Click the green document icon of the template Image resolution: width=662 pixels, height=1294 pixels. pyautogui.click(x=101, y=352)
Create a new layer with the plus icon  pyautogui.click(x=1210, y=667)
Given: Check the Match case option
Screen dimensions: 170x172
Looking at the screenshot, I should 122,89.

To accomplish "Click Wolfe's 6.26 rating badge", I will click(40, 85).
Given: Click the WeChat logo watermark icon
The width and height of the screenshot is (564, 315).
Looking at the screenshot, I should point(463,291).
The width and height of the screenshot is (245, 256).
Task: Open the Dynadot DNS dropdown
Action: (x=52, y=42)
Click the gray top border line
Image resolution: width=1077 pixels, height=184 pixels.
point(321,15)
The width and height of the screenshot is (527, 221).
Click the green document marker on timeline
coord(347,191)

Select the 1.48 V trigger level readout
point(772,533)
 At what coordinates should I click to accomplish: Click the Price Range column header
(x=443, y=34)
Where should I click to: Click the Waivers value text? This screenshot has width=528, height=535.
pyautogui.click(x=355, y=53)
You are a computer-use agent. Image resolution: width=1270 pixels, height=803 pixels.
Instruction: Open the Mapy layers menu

What this task involves: Gather from the entries above all lines that include the string "icon".

Response to the task:
Click the green document icon of the template Image resolution: width=662 pixels, height=1294 pixels. pyautogui.click(x=101, y=352)
Create a new layer with the plus icon  pyautogui.click(x=1210, y=667)
Given: Click the WeChat logo watermark icon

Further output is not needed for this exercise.